Photo: AP

On Monday next week, ostensible populist Ted Cruz, who attended Harvard Law School and is married to a Goldman Sachs executive, will solicit money from a variety of Wall-Streeters at a fundraiser at the Harvard Club in midtown Manhattan. General admission is $1,000.

Via JPUpdates.com

In his stump speeches, Cruz has condemned “crony capitalism” and banks that are “too big too fail.” He has set himself against the “New York values” of politicians like Donald Trump and Hillary Clinton.

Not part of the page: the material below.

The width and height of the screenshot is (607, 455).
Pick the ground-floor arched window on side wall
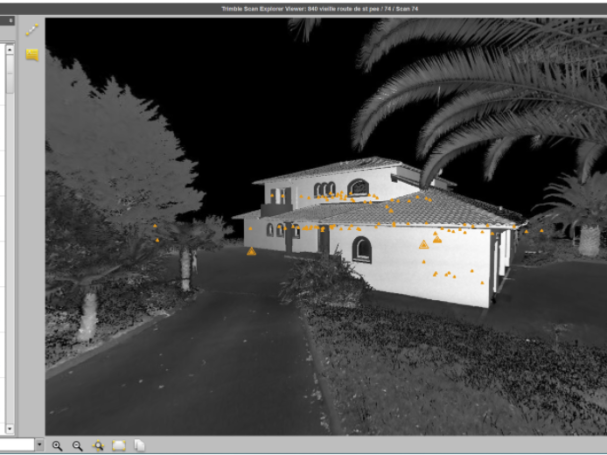[x=362, y=248]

However, the Cruz campaign and outside groups supporting it have also thus far raised $12.5 million from the financial industry, according to the Center for Responsive Politics. (Cruz’s primary backer is the reclusive billionaire and co-CEO of hedge fund behemoth Renaissance Technologies, Robert Mercer.)

Cruz had $8 million in the bank at the end of February, according to FEC filings, and raised $12 million in March, Politico reports. But that’s not nearly enough to make it through a contested convention, and the general election thereafter, and so the Texas senator is forced to thread the needle of hypocrisy once more, raising money from those he claims to despise: General admission at the event costs $1,000; attendance at a VIP reception costs $2,700; members of the host committee must commit to raising $10,800 for Cruz, and event chairs must raise $25,000 each.

Via JPUpdates.com

Unsurprisingly, several members of the host committee have ties to the financial industry: Elliott Broidy, former chairman of Markstone Capital Group and former finance committee chairman for the Republican National Committee, plead guilty in a pay-to-play scandal in New York in 2009; Robert Giuffra is a lawyer at Sullivan & Cromwell, an international financial law firm based in New York; and Jean-Claude Gruffat was the managing director of Citigroup until 2011.

Politico spoke to a number of people in the finance industry—some named, some anonymous—who expressed, in the aggregate, a great deal of ambivalence about a Cruz candidacy. Most agreed that he’d be better for Wall Street than Trump, even in losing. (“Anybody who is really politically aware knows that it’s ultimately better to have Cruz go down in flames than for Trump to go down in flames. People are coming around to that. Cruz probably won’t take down the House and Senate with him,” said one senior banker.)

But even on Wall Street, people just...really don’t like him. “There is no point is supporting someone who can’t win,” said one CEO. “We would wind up with a guy nobody really likes who can’t appeal to the broad mass of the American electorate.” Then again, this same CEO also backed Jeb Bush and then Marco Rubio. “I’m done with 2016,” he said. “I’ve given up any belief that I know what’s going on.”